Mike Ligon is director of partnerships at Sofar Sounds.

What is Sofar Sounds?

It’s a global music community which connects artists and fans through live music. We create intimate connections in non-traditional spaces across more than 400 cities. Each show is different – we might have hip-hop, acoustic and flamenco sets all in the same night.

What’s your role?

I’m director of partnerships. Brands come to us because they want to tap into our diverse network of over 30,000 artists when they launch a new product, for example. Each campaign is bespoke and we film the live music shows then create media for socials and other content too.

Can you give us an example?

Outdoor clothing brand Arc’teryx put on outdoor shows, and attendees were given the brand’s new jacket to stay warm. We also did a show called Parallels with Lexus, where chef Ludo Lefebvre created small bites of food which paired with the Sofar artist’s vibe. 

Has demand grown recently?

On the partnerships side, our demand for brands is record-breaking. We’re seeing so much interest. We have such a cult following on the public side too.

How has Sofar changed since its launch in 2019?

A lot of our partnerships were born out of digital experiences during the pandemic. Brands came to us because they wanted to stay active in music but couldn’t get people together.

For instance, we did a live stream for a brand during Covid with a great band named Sylvan Esso from Durham, North Carolina. We rented out the Bulls Stadium and put on a show with no fans, but people could tune into digitally. Now we can have a mix of digital and experiential content. 

How often are you on the road?

Around three to four trips a month. Campaigns are sometimes across six cities, so I’m on tour with the musicians.

How do you source musicians?

We have an application process. We support artists through almost every arc of their career. If you’re a new artist, the first question a venue will ask is “how many tickets can you sell?” Sofar provides that opportunity to introduce audiences to new music and connect artists to a community. We also stay connected to artists as they grow from playing in a 50-person venue to an arena.

What’s the criteria for a venue to host a gig?

The stranger, the better. We want something unexpected. Our typical capacities are 50-150 people so they’re intimate. Each venue has a checklist of things they need to walk through with the team e.g. entry and exit, can we create a stage etc. Our local teams are great at knowing how to put on a show.

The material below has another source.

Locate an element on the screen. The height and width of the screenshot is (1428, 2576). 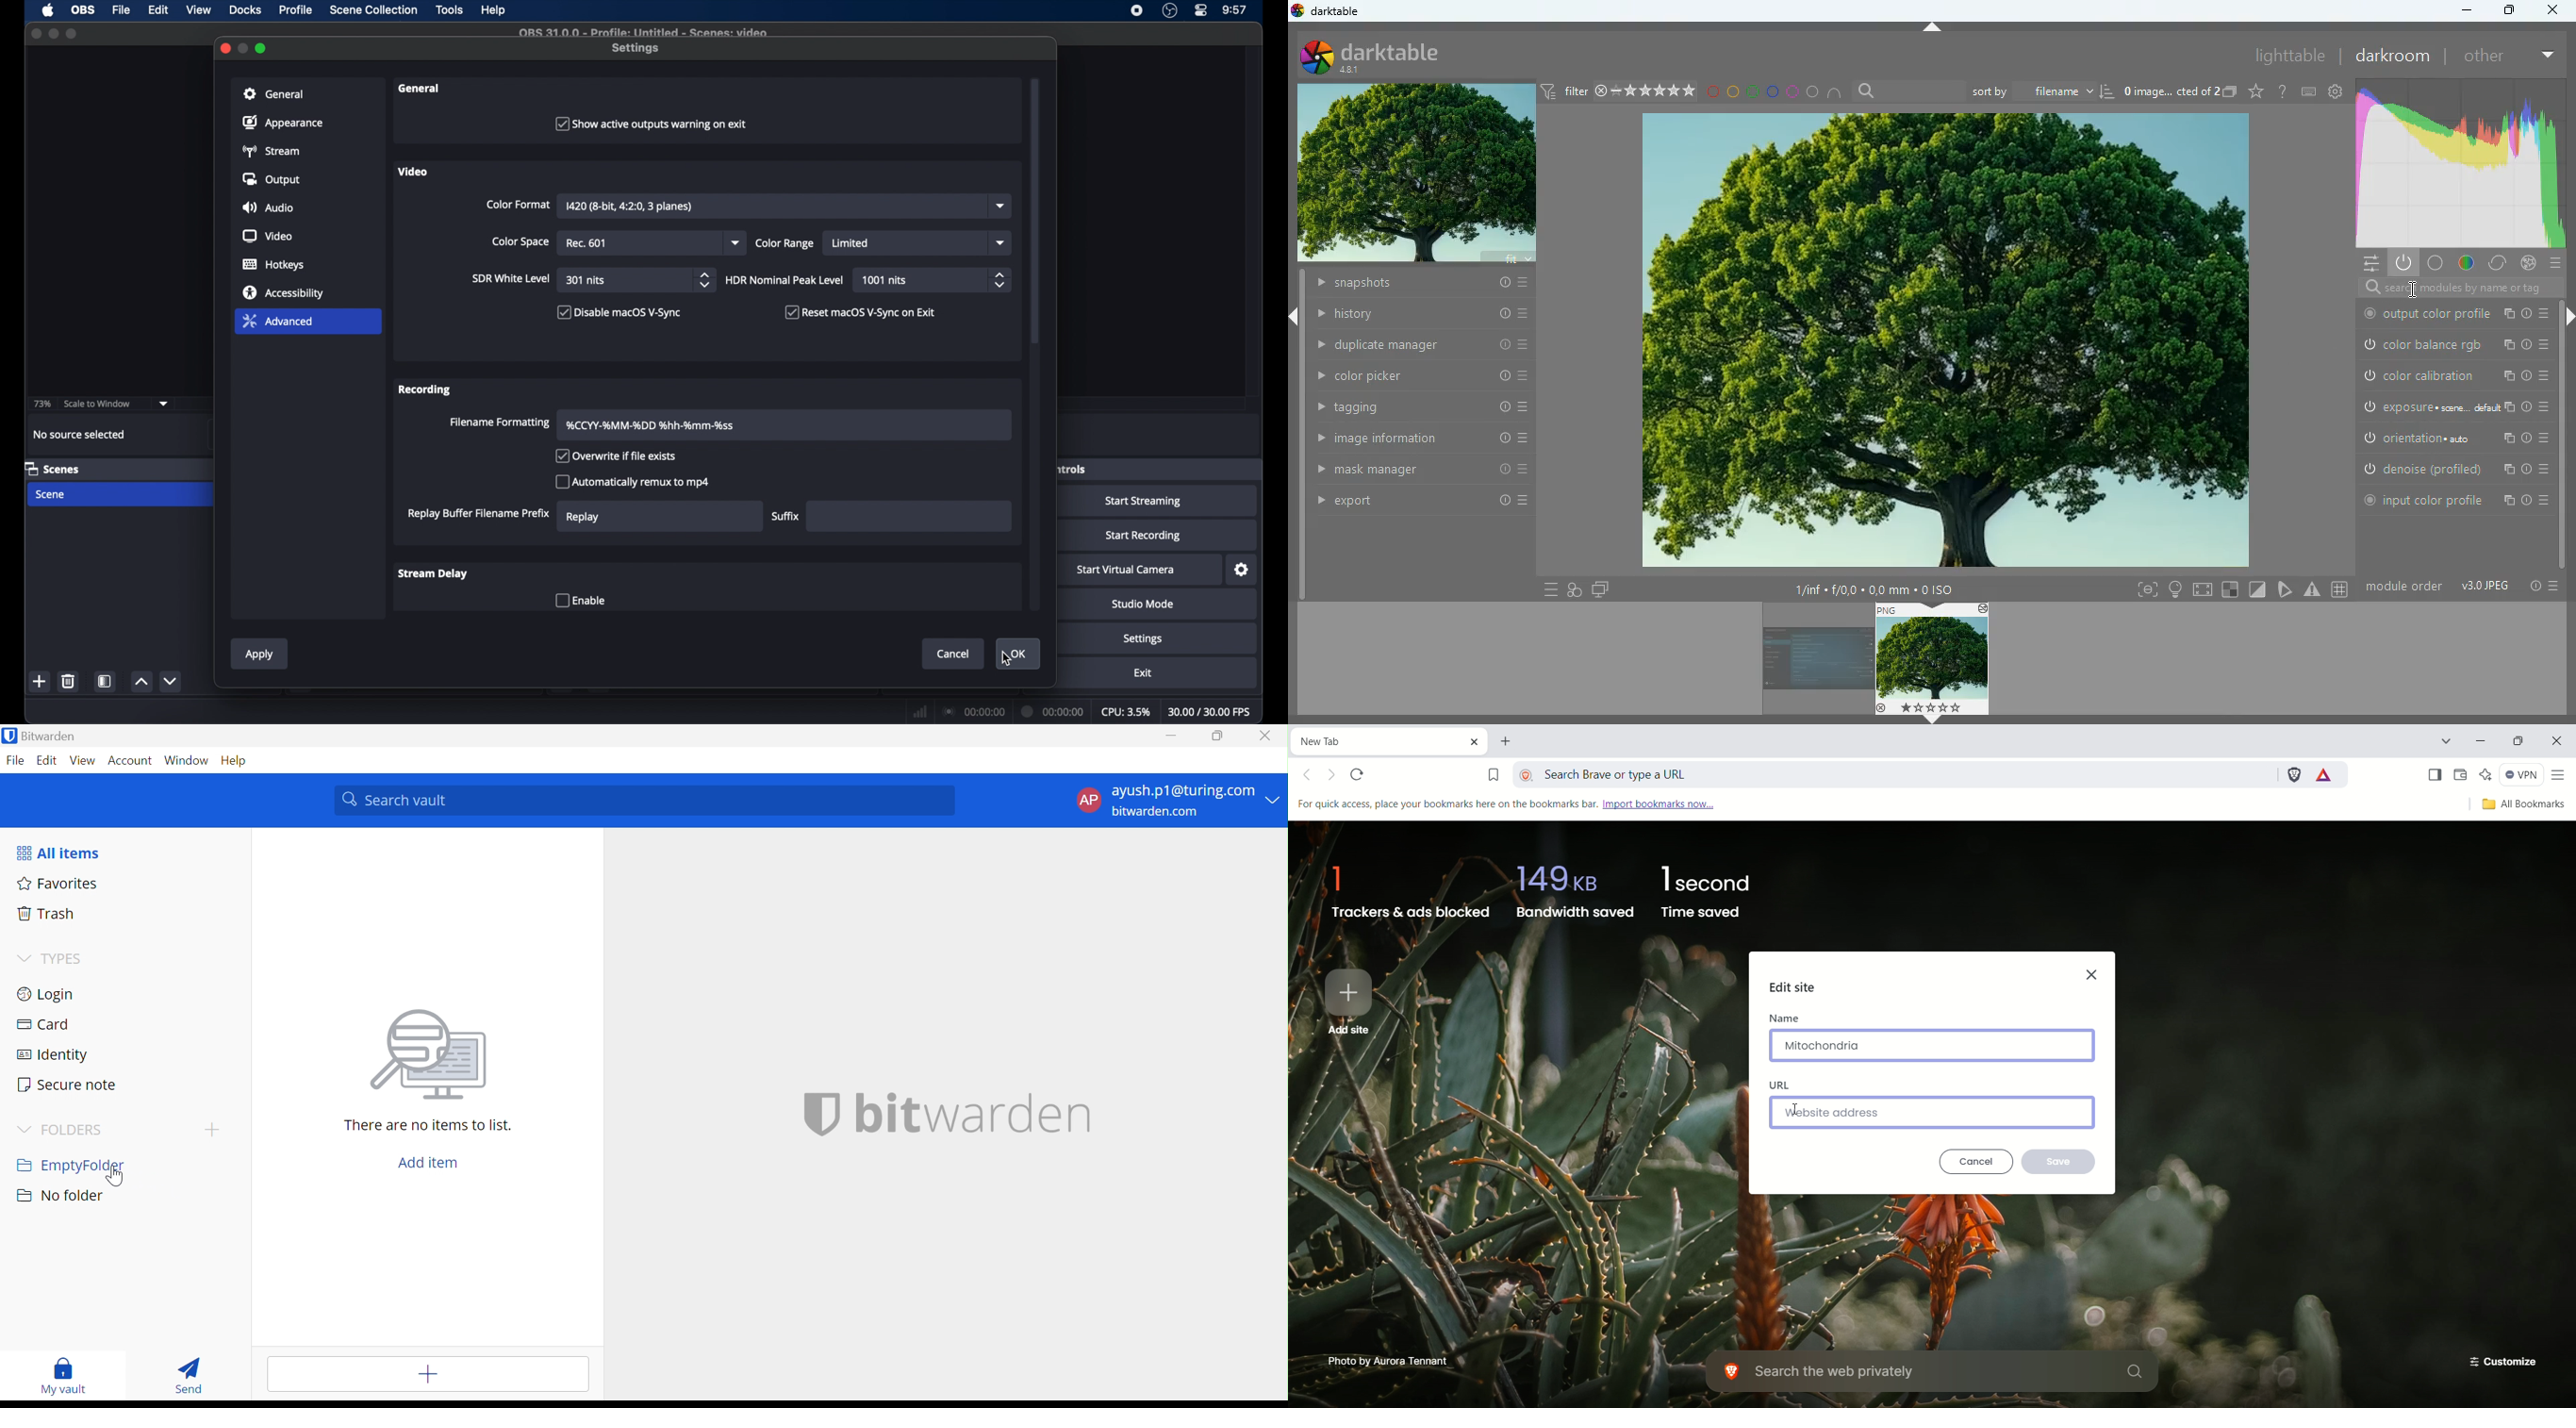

We have an entire established host network across the globe. We might also take it upon ourselves to find a suitable venue for a partner. For example, we’re doing a campaign with a rideshare partner who wants a lot of pink in the venues.

Have you discovered new musicians on your travels? 

There are so many great artists in our network. We recently worked with Australian singer-songwriter Hayley Warner for our Sony Electronics partnership. Her band were incredible and moved everyone to tears.

What’s your favourite genre of music?

My go-to is indie-folk, singer-songwriter, but Sofar has really opened my eyes to new music. My playlists are all over the place.

Which Sofar Sounds concert has left a lasting impression?

An outdoor show in Telluride, Colorado – a seven and a half drive from Denver. It was in this historic old warehouse – basically two stone walls held up by metal beams with an open roof. We had 250 people huddled around fire pits in -1 degrees, looking up at the stars. It was incredible. 

And most difficult?

We did an event with Arc’teryx in Chicago in the winter. It was -9 degrees and we had to keep artists and equipment warm. There was this moment of connection because everyone put on their Arc’teryx jackets and we were all in it together. It was awesome but challenging from a production standpoint.

What has been your most rewarding travel experience?

We did a Sofar event with the longest running jazz band in New Orleans’ Preservation Hall, which fits around 50 people. It was a bucket-list event.

And most challenging?

In New York I ran to catch an Uber in the rain, slipped and fell on a subway grate. I fractured four ribs, spent the day in ER and still went to the show the next night. The following day I had to fly from New York to Denver. Sitting upright for four and a half hours was painful.   

What’s your dream destination?

Croatia. I would love to put on an intimate Sofar event at one of those amazing castles overlooking the sea.

What’s your inflight entertainment pick?

Music is my go-to. I used to create mixed tapes for people. Now, I create different playlists for each trip, and usually listen to the artist we’re about to work with.

What’s your indispensable travel gadget?

Bose noise-cancelling headphones.

What’s next?

We’re working with a hotel brand to tour its penthouse spaces around the world with wraparound views. On the public side, people want a little bit more information so we’ll maintain that level of secrecy but give more information about the genres at the show. We’re also experimenting with more high-energy formats – there may be a DJ and you’re getting up and dancing compared to sitting on the floor. We’ll still have the traditional shows, but some new ones too.